Collected data
########

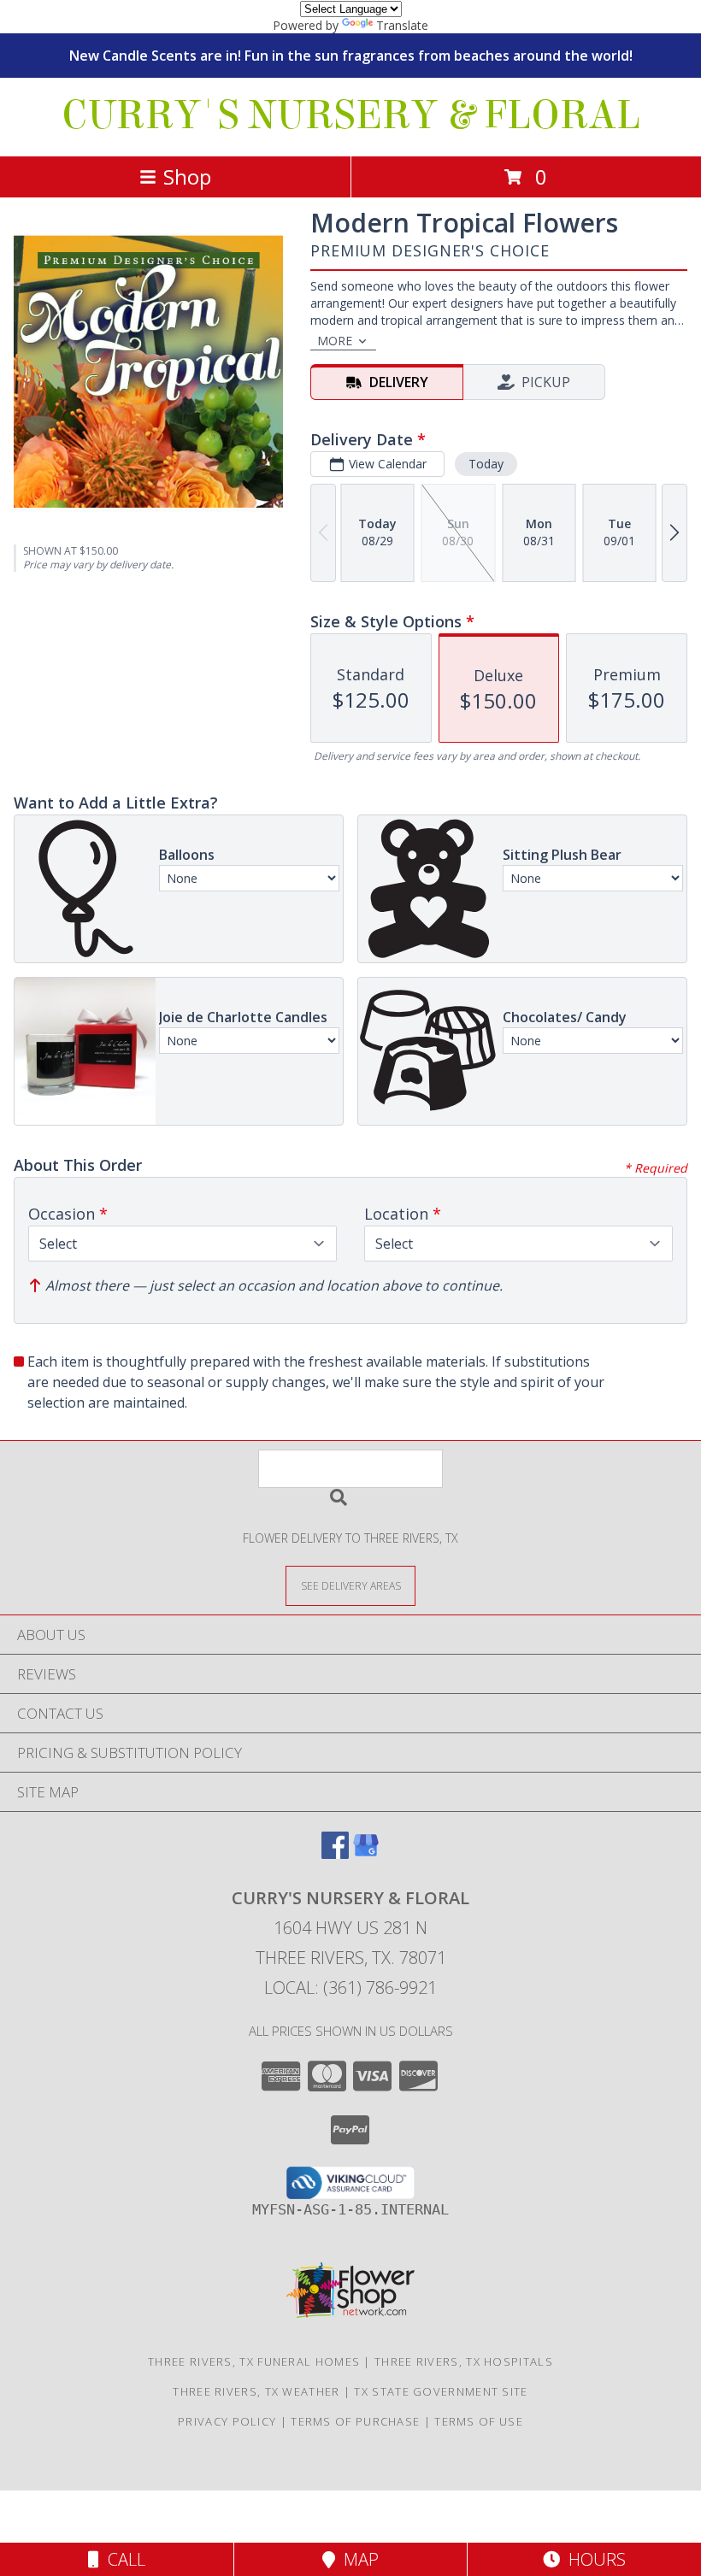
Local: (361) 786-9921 (350, 1987)
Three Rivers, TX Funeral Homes (254, 2361)
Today (486, 464)
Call (122, 2559)
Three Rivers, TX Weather (256, 2391)
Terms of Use (478, 2421)
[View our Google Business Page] (366, 1853)
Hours (593, 2559)
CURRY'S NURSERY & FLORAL (351, 115)
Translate (402, 25)
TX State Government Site (440, 2391)
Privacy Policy (227, 2421)
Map (357, 2559)
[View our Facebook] (335, 1853)
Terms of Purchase (355, 2421)
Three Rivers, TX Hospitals (463, 2361)
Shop (187, 176)
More (334, 340)
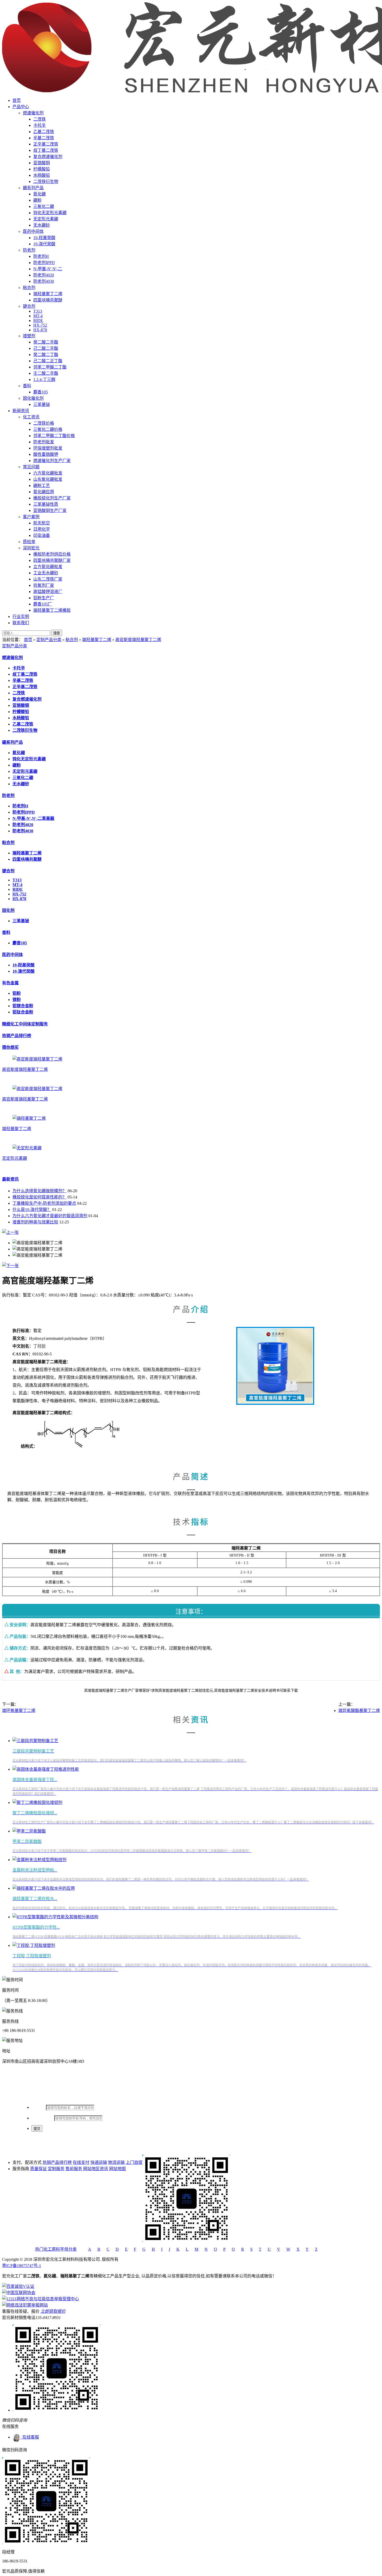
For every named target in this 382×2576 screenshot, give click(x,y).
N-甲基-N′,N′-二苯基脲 (33, 818)
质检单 (29, 541)
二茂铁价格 (43, 423)
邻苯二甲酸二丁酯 (50, 367)
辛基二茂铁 (43, 138)
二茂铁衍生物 (45, 181)
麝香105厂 (42, 604)
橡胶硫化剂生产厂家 (52, 498)
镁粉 (16, 999)
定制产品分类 (48, 639)
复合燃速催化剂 (47, 156)
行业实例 (20, 616)
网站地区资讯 (95, 2168)
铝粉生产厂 (43, 598)
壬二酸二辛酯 (45, 373)
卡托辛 (39, 125)
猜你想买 (10, 1047)
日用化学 (41, 529)
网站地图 (117, 2168)
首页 (16, 100)
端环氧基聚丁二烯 (18, 1710)
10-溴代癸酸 (44, 244)
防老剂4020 (43, 275)
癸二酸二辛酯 (45, 342)
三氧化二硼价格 (47, 429)
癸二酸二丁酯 (45, 354)
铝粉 (16, 993)
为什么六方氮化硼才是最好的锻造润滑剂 (49, 1216)
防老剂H (41, 256)
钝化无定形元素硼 (50, 212)
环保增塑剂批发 (47, 448)
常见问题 (31, 467)
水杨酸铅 (41, 175)
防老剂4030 (43, 281)
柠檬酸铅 (41, 169)
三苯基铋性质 (45, 504)
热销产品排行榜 (16, 1035)
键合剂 (29, 306)
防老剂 (29, 250)
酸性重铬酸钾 (45, 454)
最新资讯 (10, 1179)
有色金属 (10, 983)
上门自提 (134, 2162)
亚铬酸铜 (41, 163)
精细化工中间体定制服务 (25, 1024)
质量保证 (38, 2168)
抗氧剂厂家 (43, 585)
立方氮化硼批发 (47, 566)
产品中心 (20, 106)
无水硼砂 (41, 225)
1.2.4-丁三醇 (44, 379)
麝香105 (40, 392)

########

- Exercise directions -
Filter the records above, keeping each line that contains the word "View".

- Your solution -
[View our Google Business Page] (366, 1853)
[View our Facebook] (335, 1853)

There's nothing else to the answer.